Judges are not supposed to be free to pick ideas like daisies to use in making their decisions.  Lower court judges are to follow case law and Supreme Court justices are to follow the original intent of the Constitution.

Much has been made of the numerous speeches and statements Judge Sotomayor has given on the impartiality issue, which are troubling.  However, the issue of using international law in judicial decisions is equally troubling and the fact that 13 members of the Judiciary Committee (12 Democrats and Lindsey Graham) voted to support her is disgraceful.

During her hearing, Senator Tom Coburn asked her directly:
“ (W)ill you affirm to this committee and the American public that, outside of where you are directed to do so through a statute or through treaty, refrain from using foreign law in making the decisions that you make that affect this country and the opinions you write?”

Sotomayor answered:
“I will not use foreign law to interpret the Constitution or American statutes.”

Following the Hearing, in her written responses to questions for the record, she reverted to the old liberal doublespeak.

After throwing out the definitive statement she made to Dr. Coburn, she wrote this:
“(D)ecisions of foreign courts can be a source of ideas informing our understanding of our own constitutional rights.”

That should be enough to send chills up the spine of every American.  Judge Sotomayor confirmed that she will sometimes use (no further definition needed) the “ideas” in foreign law to interpret (rewrite) our constitution if it suits her purpose.

In Sotomayor’s world, the Constitution is merely a glob of clay that, if confirmed, she will feel free to shape for what she believes to be the greater good.

This tramples on the principles of separation of powers carefully crafted by our founding fathers.

Barack Obama deserves our disdain for nominating someone who either doesn’t understand the basic principles set forth in the Constitution or has little regard for them.  Likewise, every senator who votes to confirm her should be booted out of office at the first opportunity.

5 thoughts on “Sotomayor Bests Clinton in Game of Word-dodge

  1. “I know that you believe you understand what you think I said, but I’m not sure you realize that what you heard is not what I meant.”

    Robert McCloskey


  2. The FIRST one that needs to go is Lindsay Graham.
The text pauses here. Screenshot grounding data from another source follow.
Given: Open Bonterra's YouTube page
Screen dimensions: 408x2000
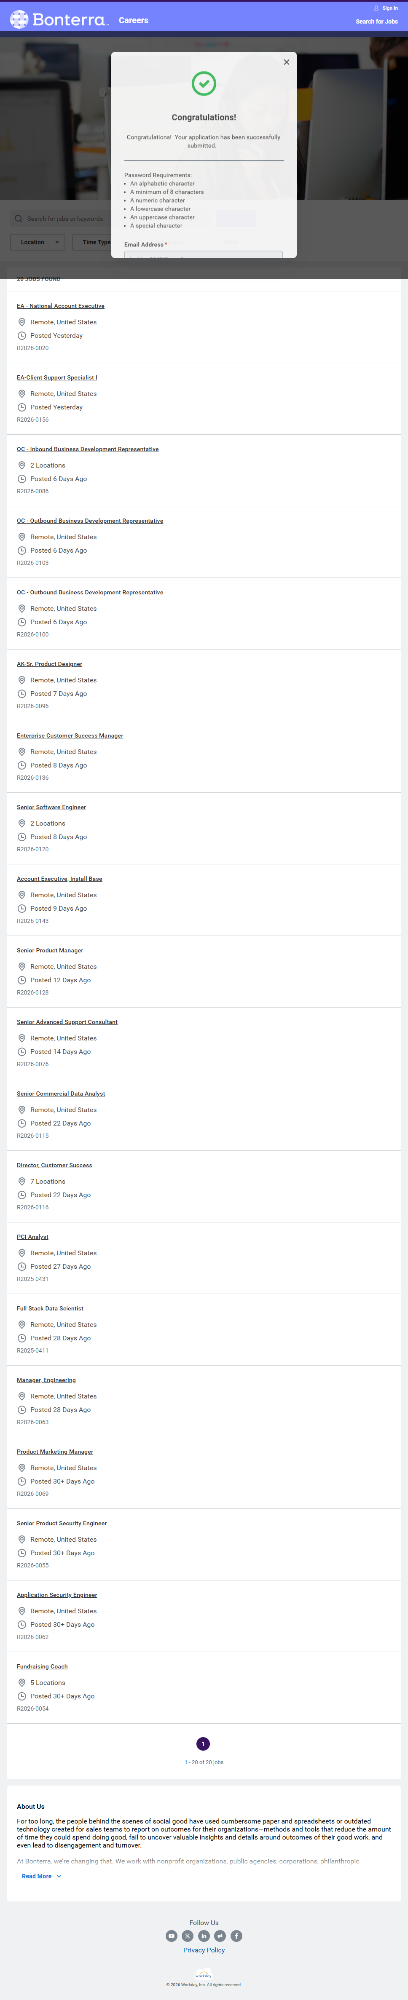Looking at the screenshot, I should [x=172, y=1936].
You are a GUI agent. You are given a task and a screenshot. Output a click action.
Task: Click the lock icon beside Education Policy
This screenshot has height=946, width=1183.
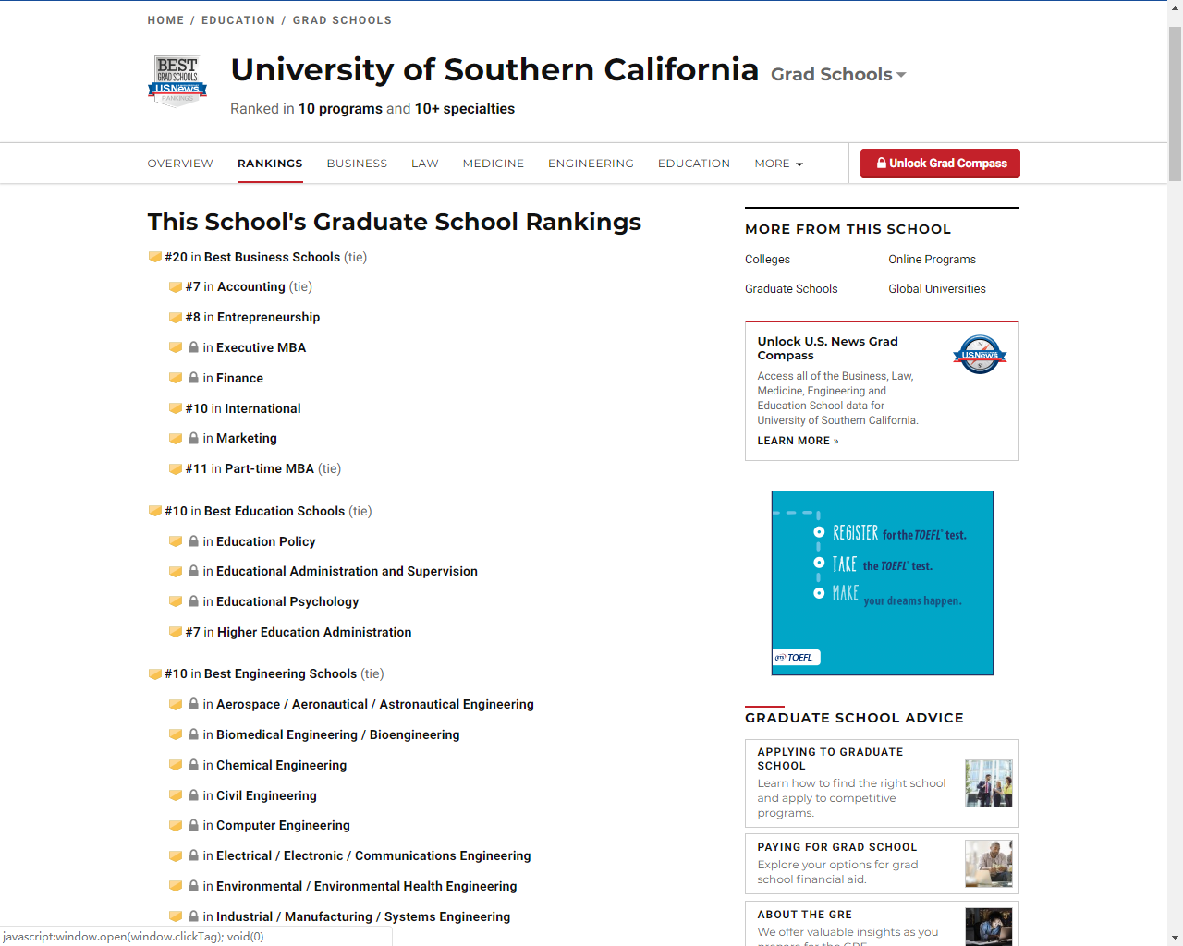click(x=193, y=541)
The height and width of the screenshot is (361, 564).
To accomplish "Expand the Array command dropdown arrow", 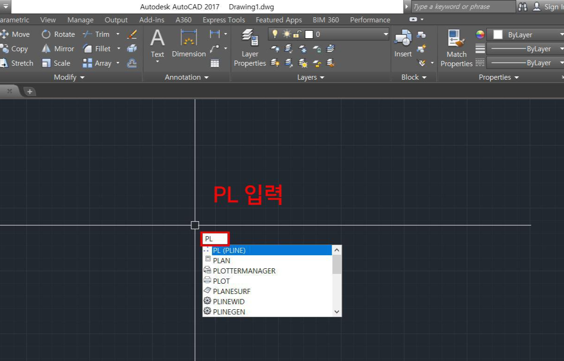I will click(118, 63).
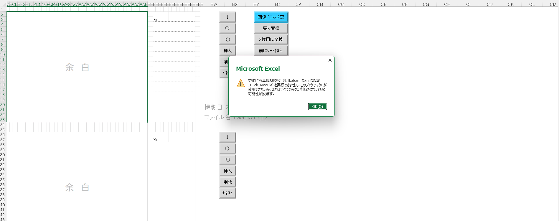Click the 前にシート挿入 button
Image resolution: width=559 pixels, height=221 pixels.
click(271, 50)
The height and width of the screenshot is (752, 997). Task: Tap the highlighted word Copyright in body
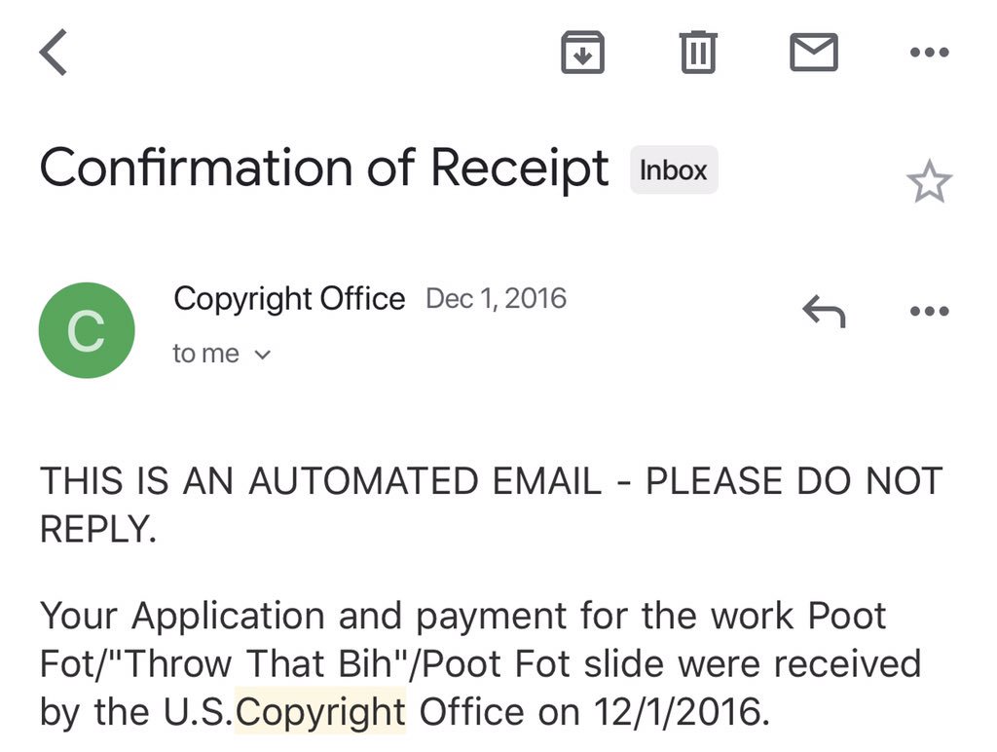[320, 711]
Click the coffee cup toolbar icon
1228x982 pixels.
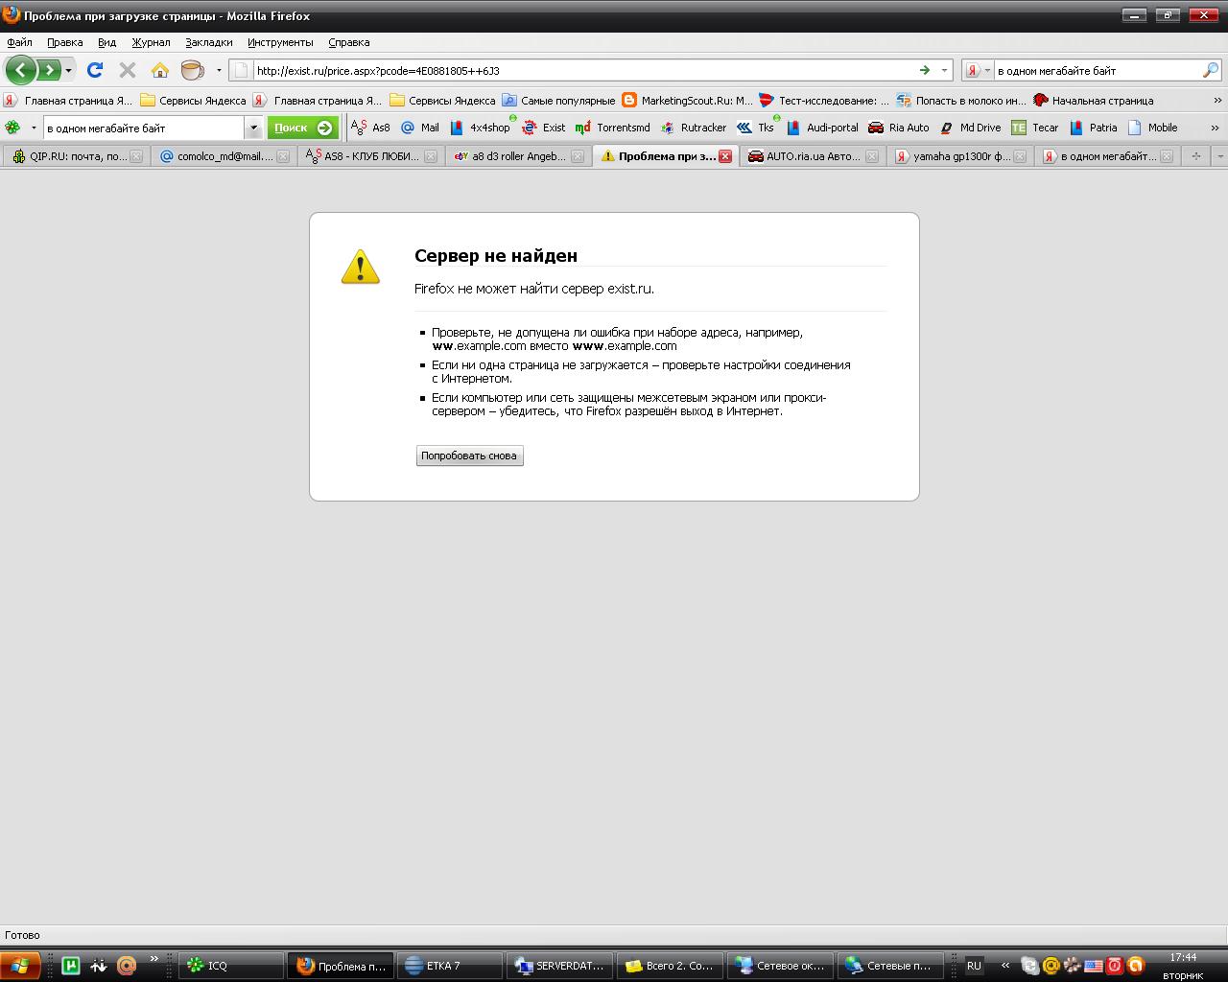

The more he does and says, the more I think that his Democratic opponent, had he won, would have at least been an officially titled DEMOCRAT.


  3. Yes, Jane double speaking seems to be order of the day. I also found the words “I misspoke” replaces the words “I lied” somehow misspoke is not a lie?!!
    Oh but I digress.
    Sotomayor does make me ponder her words. She does have a way to divert her statements to fit her cause whatever that may be.
    I think there will be a run on boots as we close in on the upcoming election.


  4. How did these people get elected. I’m boggled by the barage of decisions that seem to come down daily from this legislature. I hope the anger continues to seethe and when these DC guys and gals come home for their “vacation” we let them have it with both barrels (so to speak). But hang on to the anger because even if we win in 2010 there’s still 2012. Educate yourself with information and thank you Jane for helping with that!